When I informed some of the female imams in Henan, central China, of the opening of women’s mosques in the US and in Europe, most recently in Copenhagen (Female imams make history with a new call to prayer, 27 August), they were delighted. Delighted that their proud history of female-led Islamic institutions, which can be traced back more than 300 years, has proved inspirational. By the same token, a more accurate and nuanced knowledge of China’s unique Islamic tradition (now no longer quite so unique) is called for. There is ample scholarship on the history of women’s mosques in China.
This history is a long one. Its unique manifestation of independent institutions, Nüxue or Nüsi – women’s (Qur’anic) school or women’s mosque – emerged from complex historical and socio-political negotiations over the nature of Muslim identity in the Chinese diaspora and over means to keep faith alive and religio-ethnic identity intact.

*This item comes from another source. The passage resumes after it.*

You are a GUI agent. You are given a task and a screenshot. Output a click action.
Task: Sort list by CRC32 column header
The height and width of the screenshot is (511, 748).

The incorporation of women into educational projects during the late Ming and early Qing Islamic renaissance (17th century), inspired by Hui Muslim intellectuals and educationists, was born of the need to bring religious knowledge into families and families into mosques. The growth and consolidation of women’s own spaces of worship, education and congregation were only halted with the religious persecutions of the 1950s, and only hesitantly resumed in the course of less repressive government treatment of religions during the 1980s. Women’s mosques have reopened, or – especially in the Muslim communities of central China – have been built anew, most especially since the late 1990s. Intriguingly, we may observe something like an Islamic resurgence in certain parts of China – outward-looking yet conscious of history, building on proud traditions yet not confined by them – led by a young generation of well-educated and charismatic young female ahong.